Today I called only about wireless, but let me first cover the other services.

Internet

This will stay at $99.99 Ultimate service. 250GB cap, 75Mbps down, 2Mbps up. Very nice service overall, performance is good except in the evening, when things bog down badly. Typical of cable systems where so many people share a segment.

I will not do anything that could get me under contract because I plan to check every quarter to see if we can get Fibe 50/50 service here. Same cap. Slightly lower download rates, vastly higher upload rates. Opens the possibility of doing cloud backups etc. And it is 20 bucks cheaper.

Home Phone

Bye bye. I almost never use it, and the only people who call us are telemarketers, notably the evil air duct cleaning companies. If it were 20 bucks, I’d keep it in a heart beat. But Rogers insists on charging me 50 bucks a month for some unfathomable reason.

TV

I want to reduce this. But as I documented in my last rant, I want to avoid losing HBO, Sportsnet One, and TSN2HD. We watch sports now and again and I really like HBO. See the last rant for reasons why Rogers has arranged these channels to pull many other packages and force people up to 100 bucks. It’s a rip off, but what isn’t in the Canadian media services market?

Besides … I am waiting for Fibe TV to come to my neighborhood. That service looks awesome.

Wireless

And now … on with today’s show.

The first person I chat with seems to want to argue every point with me. Really annoying. But eventually I get her to understand that I want the $45 voice and data plan in order to modernize my plans and thus allow me to upgrade to the latest generation of phones. Turns out that $45 is not enough because it contains only a 100MB data plan. This is apparently not enough revenue for Rogers to subsidize the modern phones, even though they allowed me to get the first iPhone with no data plan at all.

But, as with all things, corporate entities must grow and the way to do that is to force customers to reach for a higher bar. Nowadays they want you spending 30 bucks on data alone if they can get you there.

Eventually she realizes that all my wireless numbers have corporate codes on them as I got them when I joined my current company back in 2003. Thus, she cannot touch them anyway. Sheesh.

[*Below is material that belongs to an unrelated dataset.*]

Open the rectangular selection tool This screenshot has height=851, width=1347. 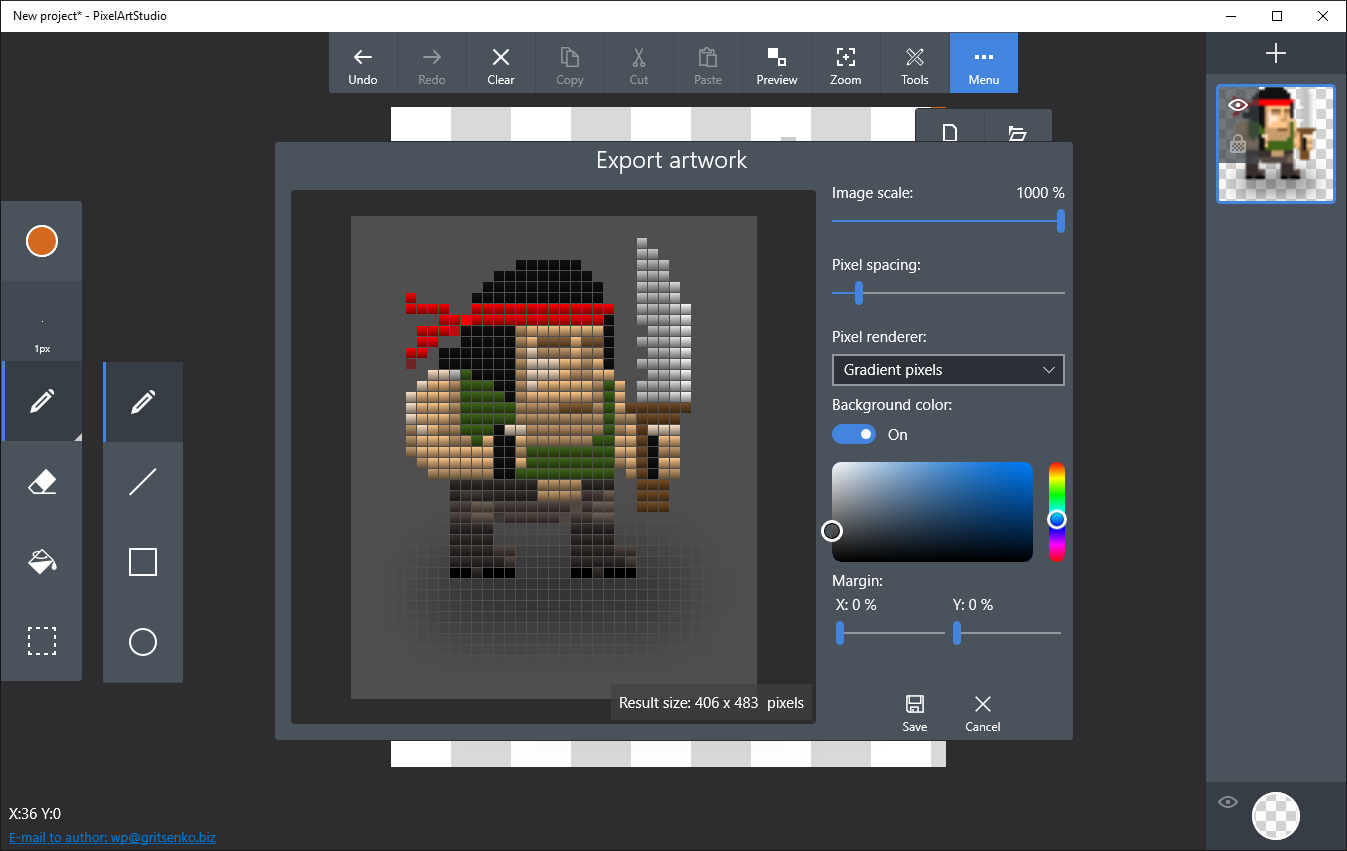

Person 2 – The Business Unit

This was a very personable young woman who really knows her stuff. We went through the whole thing again, with me alternating between telling her what I want and me ranting. She took that very well and had no problem agreeing with many of my points, since they are all perfectly true.

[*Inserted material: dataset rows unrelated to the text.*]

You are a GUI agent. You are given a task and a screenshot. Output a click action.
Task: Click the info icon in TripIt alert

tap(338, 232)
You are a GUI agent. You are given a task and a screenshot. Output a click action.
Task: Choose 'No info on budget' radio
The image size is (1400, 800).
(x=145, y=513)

At one point she mentions that my monthly commitment to Rogers is higher than her car payment. No surprise … since it is almost double mine as well (and my Mazda 3 is only a year old.)

So … we spend a long time laying out the goals I want to achieve and she says she fully understands. She decides that she will call customer relations and explain everything to them, thus saving me the pain of explaining it all a third time. She feels confident that a long time customer (1987) like me with a commitment this huge should be able to upgrade his phone for a reasonable plan cost.

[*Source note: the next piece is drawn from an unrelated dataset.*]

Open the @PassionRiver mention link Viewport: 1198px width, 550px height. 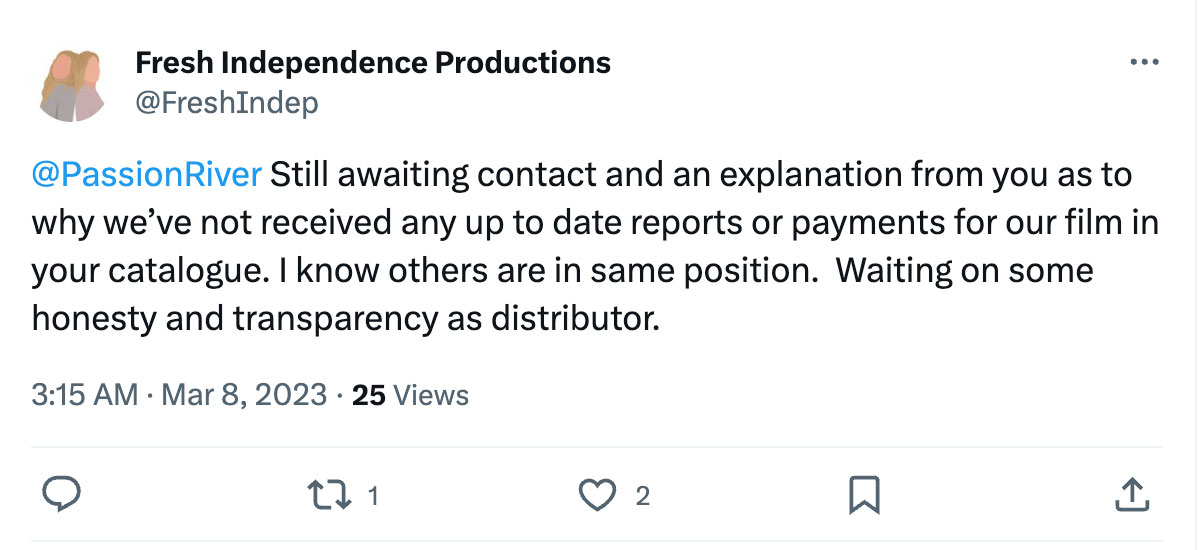click(147, 176)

I had been listening to silence while she was talking to customer relations, and suddenly I hear a burst of background music for a second, then a ringback. A fellow answers and asks for my name. I give it and he asks “how can I help you?”

Oh oh … this is not what was supposed to happen.

So I ask “are you customer relations?”

“Yes”

I say “I was just speaking with several people and the last one said she would call customer relations and discuss my situation and then transfer me.”

“She transferred you cold.”

I say “It’s been at least 10 minutes … did she speak with you at all?”

“No. How can I help you?”

I’m thinking … “you could go fuck yourself, for starters.”

But instead I say something like “I’ve been on the phone with Rogers for a long time and am too tired to go through this all over again. I‘ll have to call back.”

So … mark II ends as did mark I. Fuck!


So … it will cost me $200 to cancel my youngest’s phone. It will probably cost me something to drop the TV service, but not much since my commitment ends in September.

I’ll bet I can get the cancellation fees back pretty quickly with Bell, at least in free stuff like the free PVR they are offering.

So now what? Do I have to keep taking this shit?